'''

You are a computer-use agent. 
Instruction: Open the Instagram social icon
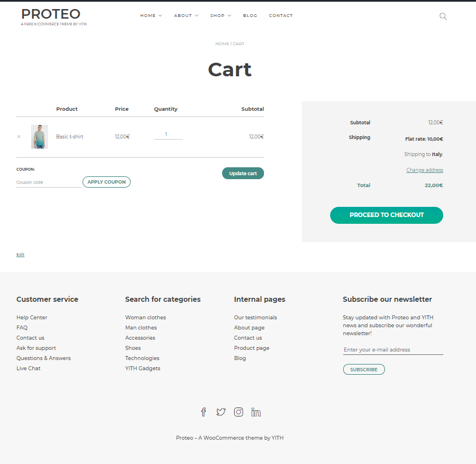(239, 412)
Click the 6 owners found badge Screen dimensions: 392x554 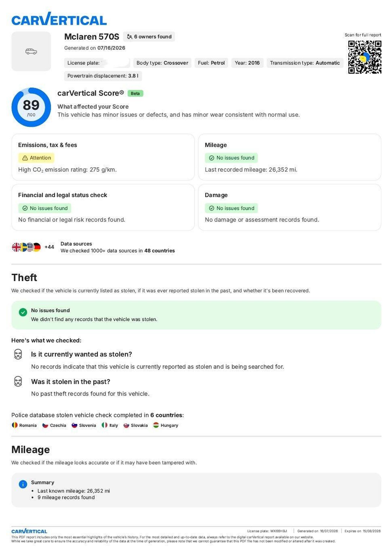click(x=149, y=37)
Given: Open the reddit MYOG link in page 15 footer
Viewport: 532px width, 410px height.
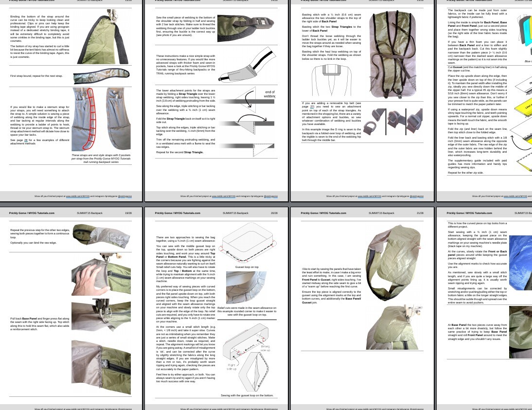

'''
'''

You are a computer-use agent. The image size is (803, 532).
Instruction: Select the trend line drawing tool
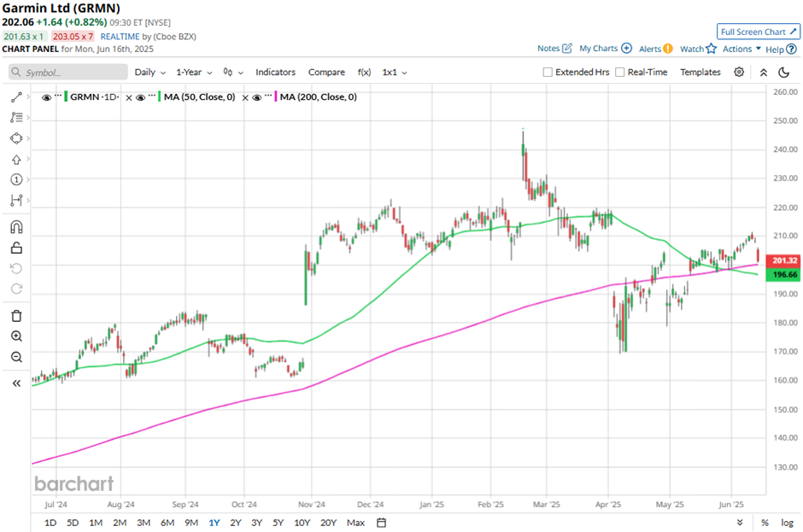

'''

WHAT IS EXPECTED
Only a number is wanted here: how many lines of the data hold the string "computer".

TASK ANSWER
2